They let you define grading criteria with levels that you can select depending on how well each student meets each criterion. You can give feedback only (no numeric grade) or you can define points for each level, which automatically calculates a grade. In combination with Rubric uou can optionally leave a further individualised comment for each level, a summary feedback comment, and upload a feedback file. Rubrics can make marking fast, standardised and benchmarked, and can also help students to understand the marking criteria before they write and submit their work.

Rubrics contrast with Marking Guides (or Grading Forms in Turnitin) - the latter allow you to specify a criteria but instead of levels there is only a numeric grade to give.

Educational notes

Use of rubrics and other marking grids can give the impression that marking is highly standardised, when in fact it ultimately relies on judgements. Community measures to build shared understandings of criteria help students to come to terms with nuance in marking.

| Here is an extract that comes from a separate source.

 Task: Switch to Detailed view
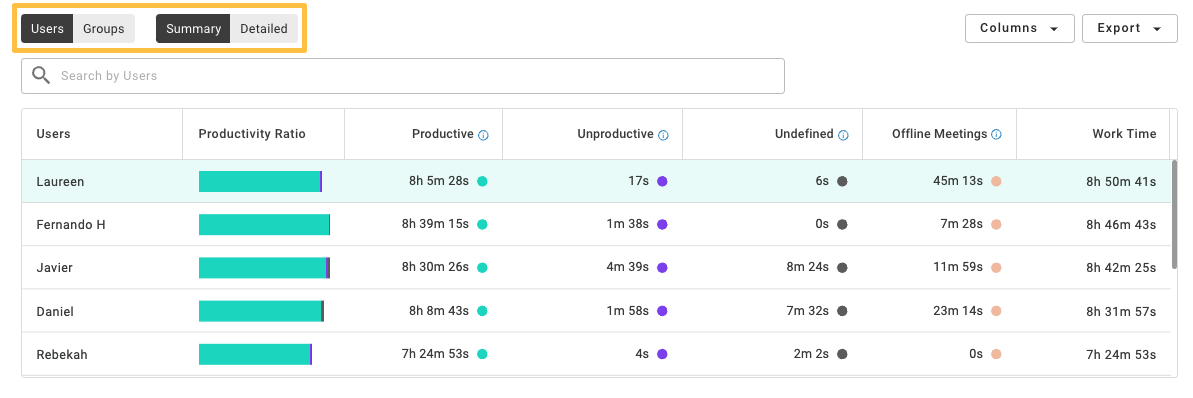pyautogui.click(x=264, y=29)
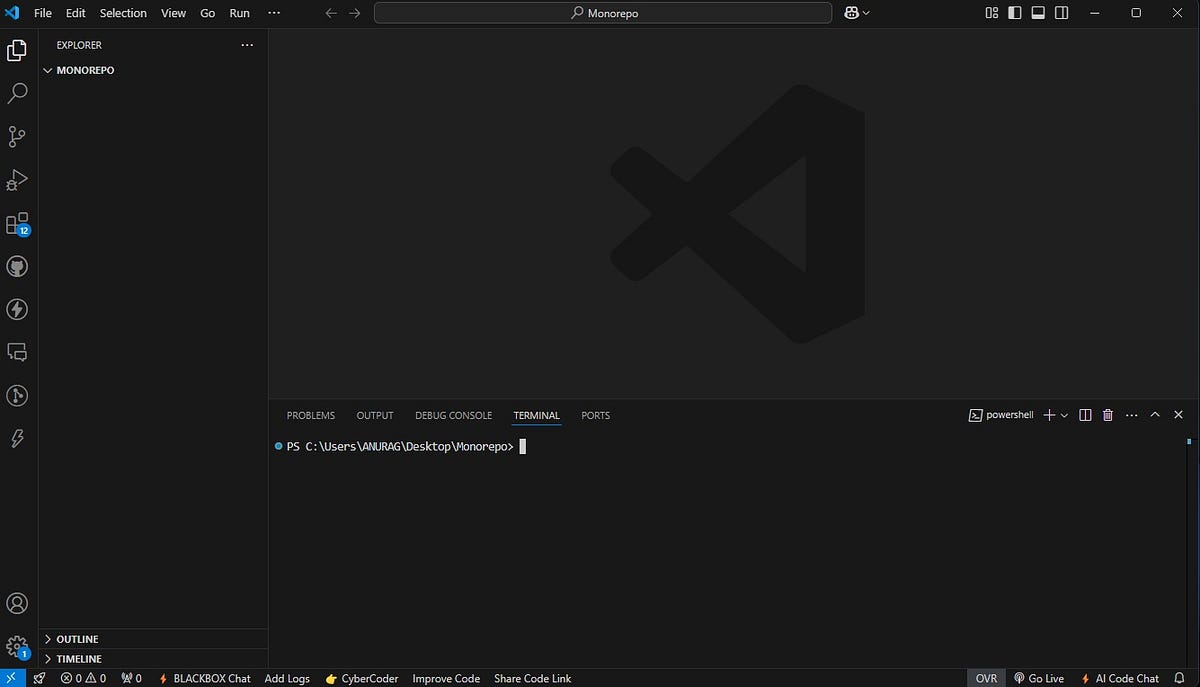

Students can find it very challenging to relate their rubric feedback to their numeric mark. One approach is to allow the rubric to calculate the mark by associating points with each level. Students can then understand the relative weighting of each criteria, and where they lost and gained marks. Some UCL students have reported that they appreciate this clarity, and some tutors have said it helps them to focus their responses to student queries.

Students appreciate assessors using the comments field to explain the level the student reached on each criterion of the rubric.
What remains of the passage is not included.